-- What you are asked to do --
Pull out each line in the rows below that contains the word "should". Case counts.

-- Element lookup records --
####################

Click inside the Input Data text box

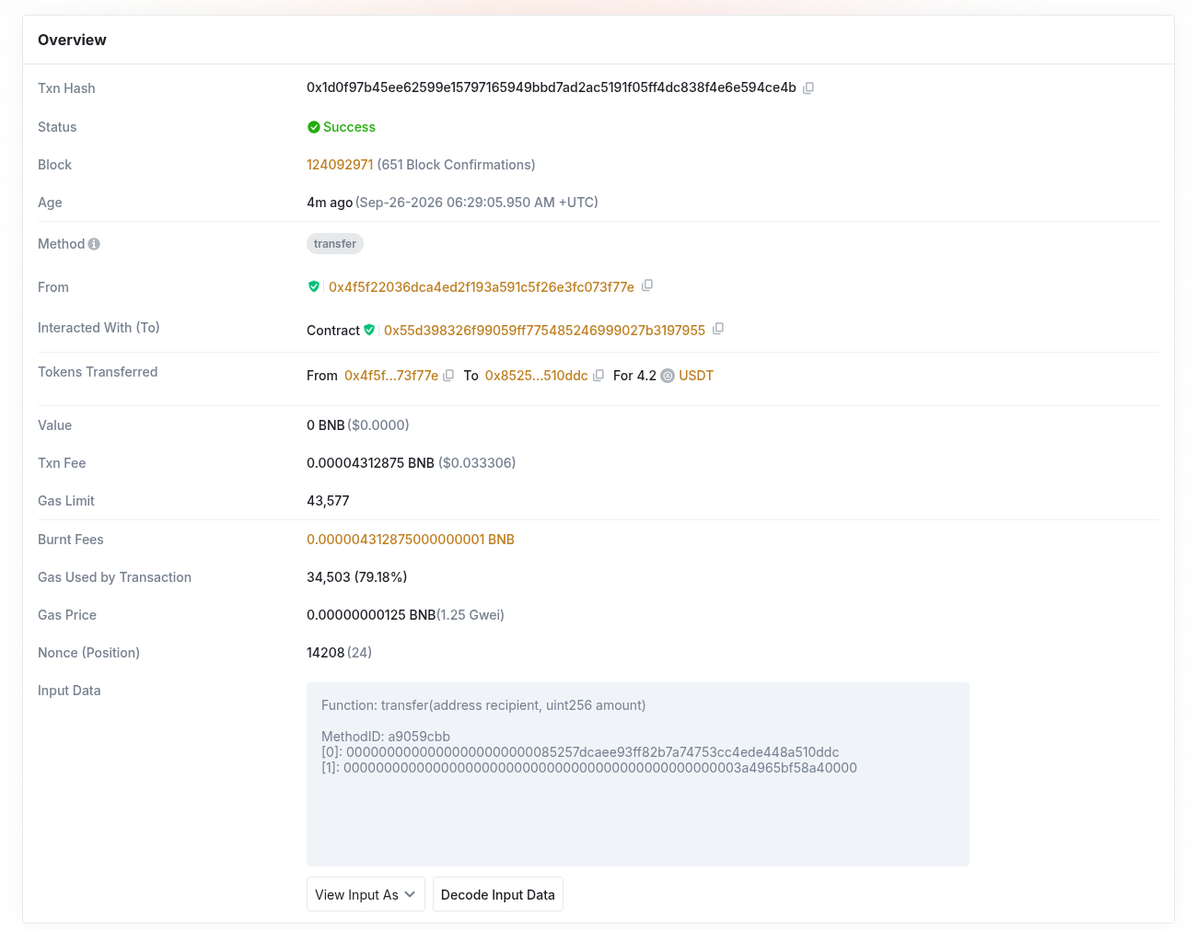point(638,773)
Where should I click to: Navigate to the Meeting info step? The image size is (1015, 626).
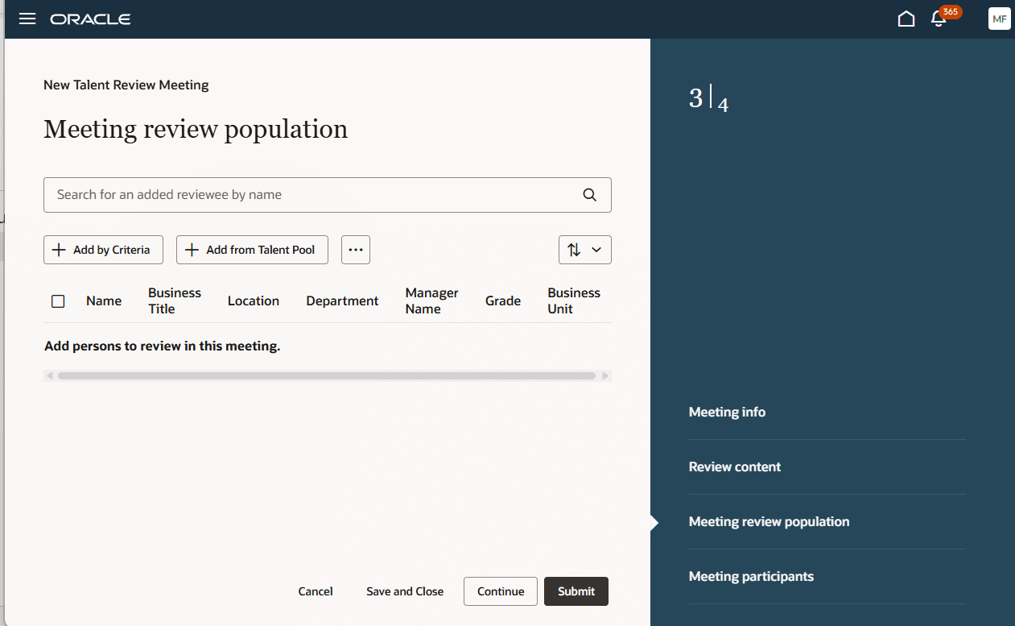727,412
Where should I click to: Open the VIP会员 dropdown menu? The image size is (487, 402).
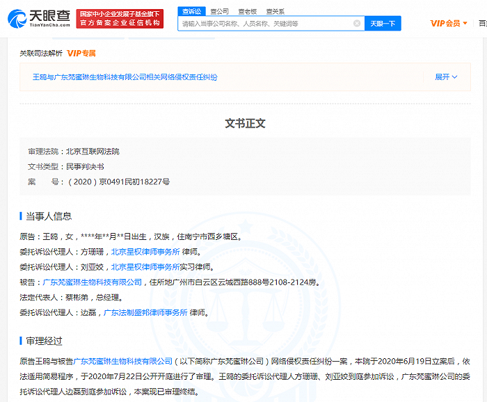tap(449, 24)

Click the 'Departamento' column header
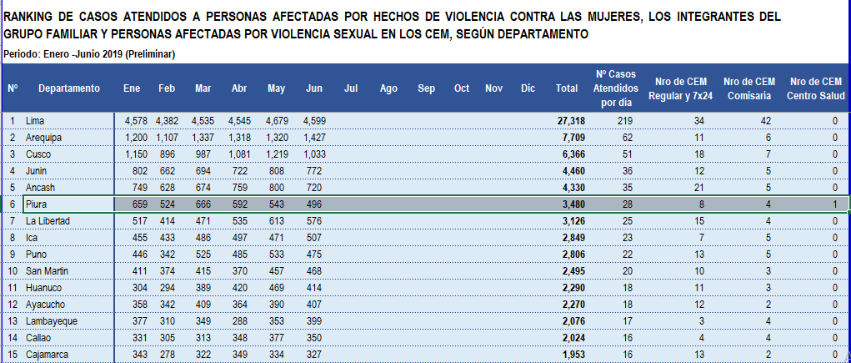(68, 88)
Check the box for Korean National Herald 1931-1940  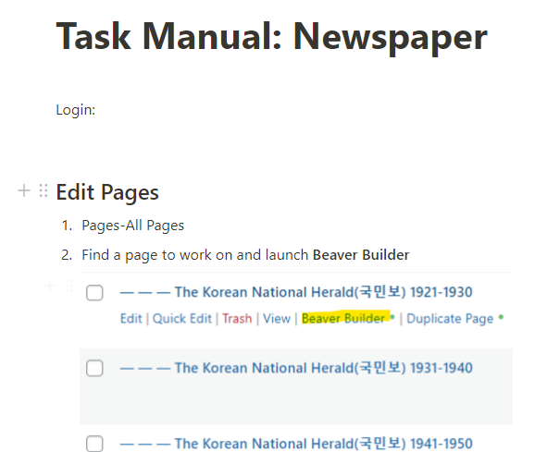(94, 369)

####################

-- Solution for this task --
Where should I click to: Navigate to the Meeting info step? The image size is (1015, 626).
Where should I click to: Open the VIP会员 dropdown menu? The image size is (487, 402).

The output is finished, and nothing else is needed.